Um alerta com mais de meio século
Para contestar que os juízes fossem recrutados de entre agentes do MP - como o eram em 1973 - teria bastado na altura dizer que, nesse corpo, a selecção se fazia, à entrada, com recurso, legalmente regulado, a informação da PIDE. Como em relação a toda a Função Pública, a polícia política pronunciava-se através de modelo próprio, que pelo menos nos últimos anos era da Papelaria Fernandes, especialmente concebido para poder intervir mesmo em processos de “concurso”.
Quando numa das suas colunas era aposto “Não dá garantias de cooperar com os fins superiores do Estado”, com um carimbo da PIDE e uma rubrica ilegível, era motivo suficiente para “desaparecer em concurso”, sem sequer haver lugar - em muitos casos, pelo menos, assim aconteceu - à notificação do interessado. Era um mal banalizado, com algum toque kafkiano…
Mas para além de denunciar, mais uma vez, essa prática, que ia já então em muitas décadas, nas conclusões do III Congresso da Oposição Democrática deu-se relevo a uma outra razão: esse seria sempre um “mau campo de recrutamento” já que - resumia-se - “adquirem os mesmos agentes do Ministério Público uma visão deformada dos arguidos, pelo exercício prolongado das funções de acusadores públicos”. E aduzia-se ainda que, com essa solução, “agravam-se os problemas da sua independência, desde os graus inferiores para os graus superiores da respectiva hierarquia” (cf.
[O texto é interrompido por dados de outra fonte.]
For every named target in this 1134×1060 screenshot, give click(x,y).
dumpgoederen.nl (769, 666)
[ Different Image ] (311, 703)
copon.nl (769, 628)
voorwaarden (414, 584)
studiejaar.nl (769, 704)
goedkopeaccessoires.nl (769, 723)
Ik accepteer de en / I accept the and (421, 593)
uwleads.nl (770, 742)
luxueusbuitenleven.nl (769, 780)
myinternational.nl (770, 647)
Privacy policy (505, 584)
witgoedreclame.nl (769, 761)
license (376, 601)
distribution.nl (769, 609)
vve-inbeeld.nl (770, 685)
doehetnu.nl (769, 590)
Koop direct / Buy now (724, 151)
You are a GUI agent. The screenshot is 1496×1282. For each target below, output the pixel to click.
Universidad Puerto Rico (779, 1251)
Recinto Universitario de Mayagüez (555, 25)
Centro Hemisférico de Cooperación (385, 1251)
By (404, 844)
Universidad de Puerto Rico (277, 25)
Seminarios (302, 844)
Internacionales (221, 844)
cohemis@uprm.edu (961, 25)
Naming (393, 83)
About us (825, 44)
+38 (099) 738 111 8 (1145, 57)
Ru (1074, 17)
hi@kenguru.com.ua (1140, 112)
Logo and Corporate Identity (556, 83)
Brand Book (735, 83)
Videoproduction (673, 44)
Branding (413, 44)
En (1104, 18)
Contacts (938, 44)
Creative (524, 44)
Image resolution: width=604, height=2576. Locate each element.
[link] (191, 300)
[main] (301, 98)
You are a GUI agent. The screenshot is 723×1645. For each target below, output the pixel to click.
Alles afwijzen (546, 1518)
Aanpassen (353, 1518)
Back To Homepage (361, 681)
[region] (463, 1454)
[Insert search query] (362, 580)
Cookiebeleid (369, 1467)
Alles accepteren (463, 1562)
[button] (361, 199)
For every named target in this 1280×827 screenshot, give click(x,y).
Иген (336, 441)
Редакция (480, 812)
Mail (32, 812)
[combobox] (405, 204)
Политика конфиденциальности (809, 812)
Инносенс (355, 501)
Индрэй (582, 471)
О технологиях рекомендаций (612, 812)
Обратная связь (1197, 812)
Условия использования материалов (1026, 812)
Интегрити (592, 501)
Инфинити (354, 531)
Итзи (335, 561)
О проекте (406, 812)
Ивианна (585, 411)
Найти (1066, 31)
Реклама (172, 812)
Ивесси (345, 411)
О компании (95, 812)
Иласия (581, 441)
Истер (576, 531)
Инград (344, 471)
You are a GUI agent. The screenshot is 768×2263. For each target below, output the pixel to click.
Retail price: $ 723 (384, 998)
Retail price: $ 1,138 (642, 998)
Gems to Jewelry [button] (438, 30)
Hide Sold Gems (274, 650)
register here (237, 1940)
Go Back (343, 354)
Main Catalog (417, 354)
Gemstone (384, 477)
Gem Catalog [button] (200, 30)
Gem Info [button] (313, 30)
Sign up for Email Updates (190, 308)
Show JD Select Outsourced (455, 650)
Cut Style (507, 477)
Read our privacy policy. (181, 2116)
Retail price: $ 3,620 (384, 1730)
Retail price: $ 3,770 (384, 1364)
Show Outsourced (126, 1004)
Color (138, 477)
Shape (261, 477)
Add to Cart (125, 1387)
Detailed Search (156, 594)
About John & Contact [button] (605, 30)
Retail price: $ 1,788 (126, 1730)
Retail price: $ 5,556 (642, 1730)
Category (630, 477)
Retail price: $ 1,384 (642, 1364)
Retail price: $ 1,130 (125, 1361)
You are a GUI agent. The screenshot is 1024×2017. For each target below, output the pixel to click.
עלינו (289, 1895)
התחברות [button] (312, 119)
B-Organização Judiciária, b e c).
Surpreende, à luz disso, que menos de uma década depois na Constituição da República, na revisão de 1982, se tenha consagrado o acesso dos magistrados do MP ao Supremo Tribunal de Justiça (STJ) de par com os juízes - uma solução que seria dificilmente pensável no texto saído da Constituinte (1976).
Ainda por cima, ao tempo, era o texto nela aprovado que dispunha que “os agentes do Ministério Público” eram, contrariamente aos juízes, “responsáveis e hierarquicamente subordinados” - e , recorde-se, a “autonomia” só sete anos depois da “constitucionalização” do acesso do MP ao STJ encontraria lugar no discurso constitucional.
Obviamente não se estaria a pensar, com essa inovação, em “agentes” apenas com meia dúzia de anos de serviço no MP. Mas sendo assim, por maioria de razão, a “deformação” de perspectiva profissional e o efeito invocado resultante da prolongada inserção em linha hierárquica, então pressuposta, só poderiam constituir argumentos ainda mais fortes.
Esse passo, tão pouco estudado, dado na revisão de 82, viria a fundar uma das traves constitucionais da actual composição do STJ.
Atenção: não poderia nunca pôr-se em causa o acesso ao STJ de juristas procedentes do MP na base do mérito (e a Constituição é clara sobre isso), como se constitucionalizou então, ao mesmo tempo, em relação a outros “juristas de mérito”, desde que salvaguardado idêntico nível de exigência. Isso teria sempre plena legitimidade e justificação (registe-se, aliás, que antes e depois do 25 de Abril, juristas de incontroversa grande capacidade técnica - incluindo um bom número de juízes ! - prestaram serviço no MP).
O que estava em apreço, e ficou assim “inscrito na pedra” constitucional,com carácter prévio em relação à própria autonomia, foi uma verdadeira - e bem discutível - manifestação precoce de “paralelismo”, no acesso ao STJ, entre juízes e procuradores.
O resultado foi que, na fase subsequente, sob o registo constitucional assim adquirido, ao mesmo tempo que ficava por erguer o pilar dos “juristas de mérito”, se ergueu do outro lado, de forma constante, o pilar dos procuradores - num processo que pode ser considerado de “desfiguração constitucional” do STJ.
Isto a acrescer a uma opção constitucional já ela contrastante com o que tinham querido e claramente enunciado os que defendiam a democracia (1973). Como até à alteração legislativa de 2008 as vagas não preenchidas previstas para os “juristas de mérito” acabaram por ser preenchidas não só por juízes, como também por procuradores, dá para perceber a dimensão da “divergência”, não só com o modelo prefigurado, mas com o essencial das preocupações explicitadas nas conclusões do Congresso de 1973. O avolumar de acórdãos do STJ ditando a última palavra em matéria penal assinados por conselheiros tendo atrás de si uma vida inteira de procuradores - às vezes todos - não atira para o cesto dos papéis o alerta constante das conclusões do Congresso de Aveiro: confere-lhes uma nova actualidade.
Escreve sem aplicação do novo Acordo Ortográfico.